» Extract provided:
++++++++++

With the exception of about three kids—all of them sons or daughters of Communist dignitaries—no one in my class converted to Communist ideology, at least not before our graduation in 1951. Most of our teachers also did not believe the Communist propaganda. We could tell because when communicating to us some piece of official propaganda, they—unlike the believing Communists—would do so without any trace of enthusiasm. Yet the teachers had to be even more circumspect than us in hiding their true beliefs because any overt display of political opposition would result in a dismissal. Only one teacher and the gymnázium director were outspoken, convinced Communists, but even our hard-line director was rumored to have trouble with her daughter, whose tastes in music and clothing were of the “decadent Western” type.
Not everything in my gymnázium years was oppressive. During winters the entire student body was taken on a ski holiday to the mountains in central Slovakia. I enjoyed the ski trips and became a reasonably good downhill skier. I also recall a detail from one of these trips. We traveled by train at night; in the darkened passenger compartment, I used the time to make out with the only Communist girl in our class.
By age fifteen I experienced my first, entirely platonic love affair (no stolen kisses on a train this time). Eva was fifteen, the same as me, and much more mature. We did go to see a few movies together but, to my dismay, she soon grew tired of my youthful affection.

++++++++++

» Provided records:
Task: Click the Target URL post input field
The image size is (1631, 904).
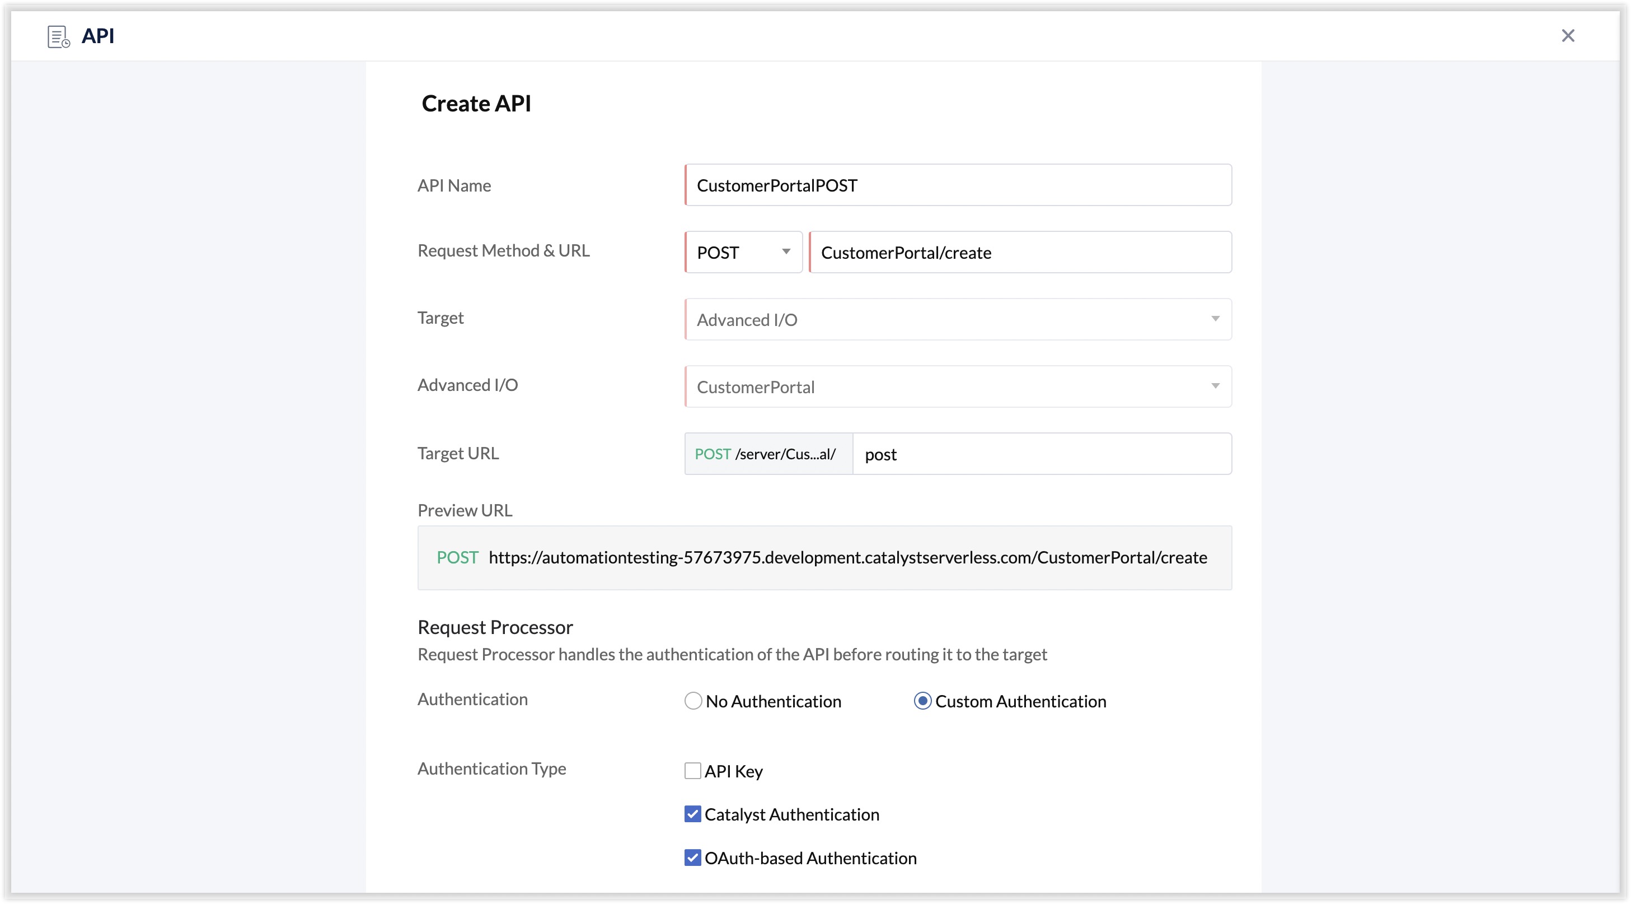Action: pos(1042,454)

++++++++++

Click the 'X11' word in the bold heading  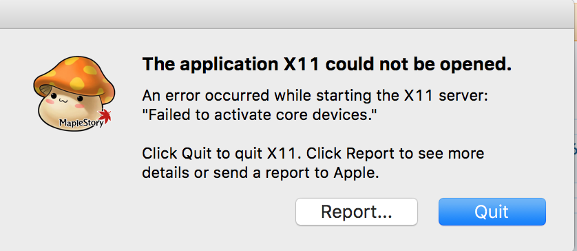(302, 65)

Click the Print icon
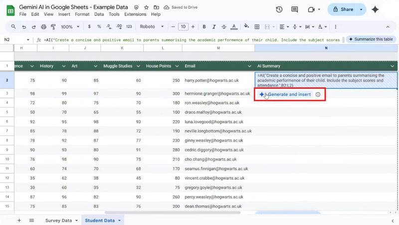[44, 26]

++++++++++

» Task instructions:
A – In the memoir excerpt about school years under Communism, what year did the narrator's class graduate?
B – Translate this sentence from the memoir excerpt about school years under Communism into Spanish: "During winters the entire student body was taken on a ski holiday to the mountains in central Slovakia."
C – Reproduce the part of the memoir excerpt about school years under Communism starting with "Not everything in" and going on through "in our class.".

» Problem solutions:
A – 1951

B – Durante los inviernos, todo el alumnado era llevado de vacaciones de esquí a las montañas del centro de Eslovaquia.

C –
Not everything in my gymnázium years was oppressive. During winters the entire student body was taken on a ski holiday to the mountains in central Slovakia. I enjoyed the ski trips and became a reasonably good downhill skier. I also recall a detail from one of these trips. We traveled by train at night; in the darkened passenger compartment, I used the time to make out with the only Communist girl in our class.